[[ TEXT UNDER STUDY, beginning ]]
Gravitational Lensing

Cosmology

The bending of light by massive objects, predicted by Einstein's general relativity. Used to study dark matter and magnify distant galaxies.

Quasar

Cosmology

An extremely luminous active galactic nucleus powered by a supermassive black hole consuming matter. Some are visible billions of light years away.

Solar Flare

Space Weather

A sudden burst of electromagnetic radiation from the Sun's surface. Classified by X-ray intensity: A, B, C, M, X (strongest). Can disrupt radio communications.

Coronal Mass Ejection (CME)

Space Weather

A massive burst of solar wind and magnetic fields rising above the solar corona. When directed at Earth, can cause geomagnetic storms.

Geomagnetic Storm

Space Weather

A disturbance in Earth's magnetosphere caused by solar wind. Measured on the G1-G5 scale. Can affect power grids, GPS, and cause auroras at lower latitudes.

Kp Index

Space Weather

A 0-9 scale measuring geomagnetic activity. Kp ≀ 2 is quiet; Kp 5+ indicates a geomagnetic storm. Used in Celestia's AuraWatch for aurora predictions.

Aurora (Northern/Southern Lights)

Space Weather

Luminous displays caused by charged particles from the Sun interacting with Earth's magnetic field and atmosphere. Visible near the poles, or globally during strong storms.

Sunspot

Space Weather

A dark region on the Sun's surface caused by magnetic activity. Sunspot count follows an 11-year solar cycle and correlates with space weather activity.

Solar Cycle

Space Weather

An approximately 11-year cycle of solar magnetic activity. Solar maximum brings more sunspots, flares, and CMEs. We're currently in Solar Cycle 25 (peaked ~2024).

Radiation Belt

Space Weather

Zones of energetic charged particles trapped by Earth's magnetic field. The Van Allen belts can pose hazards to satellites and astronauts.

Low Earth Orbit (LEO)

Technology

Orbits between 160-2,000 km altitude. The ISS orbits at ~408 km. Most Earth observation and communication satellites operate in LEO.

Geostationary Orbit (GEO)

Technology

An orbit at ~35,786 km altitude where a satellite matches Earth's rotation, appearing stationary. Used for weather and communication satellites.

Delta-v

Technology

The change in velocity needed for orbital maneuvers. A key measure for mission planning β€” determines fuel requirements for reaching destinations.
[[ TEXT UNDER STUDY, end ]]
APPLY WHAT YOU READ:
(1) Rewrite the space glossary starting with "Aurora (Northern/Southern Lights)" and going on through "space weather activity.", putting "Observable" in place of "Visible".
(2) In the space glossary, at what altitude does the ISS orbit?
(3) Continue the space glossary from the point where it stops.
[[ SOURCE DATA, beginning ]]
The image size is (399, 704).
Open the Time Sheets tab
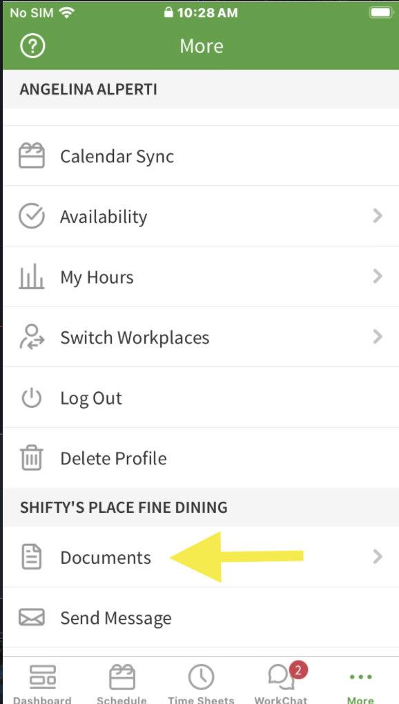[x=201, y=684]
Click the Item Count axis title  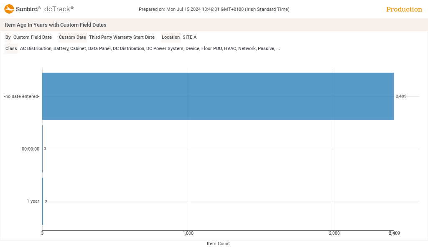(x=218, y=243)
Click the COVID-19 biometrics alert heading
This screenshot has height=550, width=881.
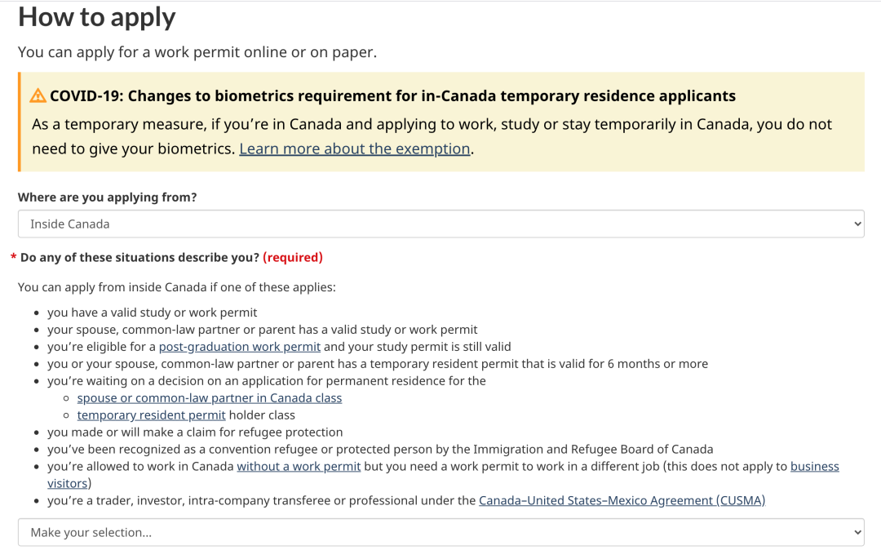(x=392, y=96)
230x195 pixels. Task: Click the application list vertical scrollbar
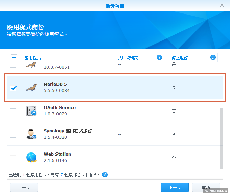[222, 138]
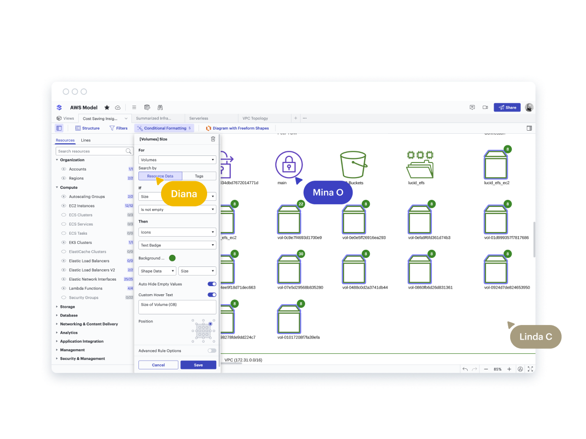
Task: Cancel the rule editing
Action: pyautogui.click(x=158, y=364)
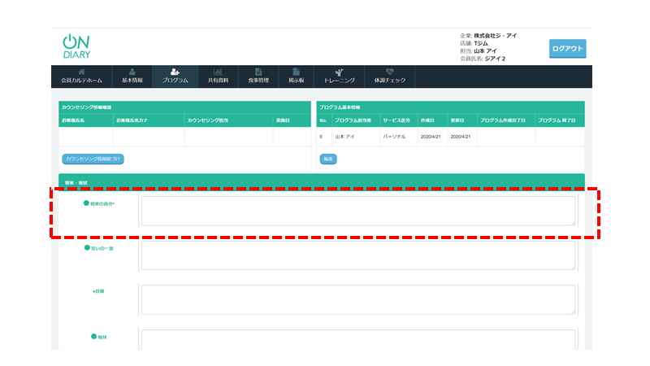Click the home icon for 会員カルテホーム
The image size is (650, 366).
tap(81, 72)

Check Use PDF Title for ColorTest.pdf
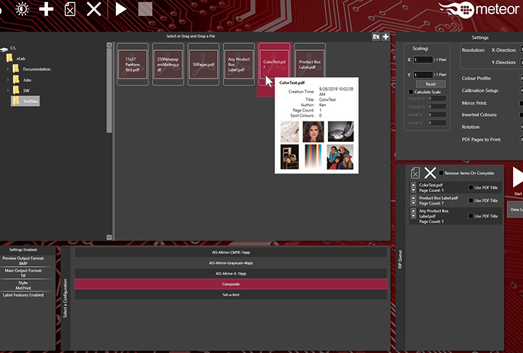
[[ SOURCE DATA, end ]]
ANSWERS FOR EACH ITEM:
(1)
Aurora (Northern/Southern Lights)

Space Weather

Luminous displays caused by charged particles from the Sun interacting with Earth's magnetic field and atmosphere. Observable near the poles, or globally during strong storms.

Sunspot

Space Weather

A dark region on the Sun's surface caused by magnetic activity. Sunspot count follows an 11-year solar cycle and correlates with space weather activity.

(2) At about 408 km.

(3)
Ion Thruster

Technology

A propulsion system that creates thrust by accelerating ions using electricity. Very fuel-efficient but low thrust β€” ideal for deep space missions like Dawn.

Hohmann Transfer

Technology

The most fuel-efficient way to transfer between two circular orbits using two engine burns. Standard approach for missions to Mars and other planets.

Aerobraking

Technology

Using a planet's atmosphere to slow down a spacecraft and reduce its orbit, saving fuel. Used by Mars orbiters like Mars Reconnaissance Orbiter.

Space Debris

Technology

Non-functional objects in orbit β€” defunct satellites, rocket stages, fragments. Over 36,000 objects larger than 10cm tracked; poses collision risks (Kessler syndrome).

Sol (Mars Day)

Technology

A Martian day lasting about 24 hours 39 minutes. Mars rover missions count mission progress in sols. Curiosity has operated for over 4,000 sols.

MODIS

Earth Observation

Moderate Resolution Imaging Spectroradiometer β€” a key instrument on NASA's Terra and Aqua satellites. Observes land, oceans, and atmosphere in 36 spectral bands.

FIRMS

Earth Observation

Fire Information for Resource Management System β€” NASA's near-real-time fire detection system using MODIS and VIIRS satellite data. Powers Celestia's fire hotspot map.

EPIC Camera

Earth Observation

Earth Polychromatic Imaging Camera aboard DSCOVR at the L1 Lagrange point. Captures full-disc Earth images daily from 1.5 million km away.

DSCOVR

Earth Observation

Deep Space Climate Observatory β€” a NOAA satellite at the L1 point monitoring solar wind, space weather, and Earth's radiation budget.

VIIRS

Earth Observation

Visible Infrared Imaging Radiometer Suite β€” a sensor on Suomi NPP and NOAA-20 satellites providing high-res imagery for weather, fire detection, and ocean monitoring.

Remote Sensing

Earth Observation

Acquiring information about Earth from sensors on satellites or aircraft without physical contact. Includes optical, radar, and thermal imaging.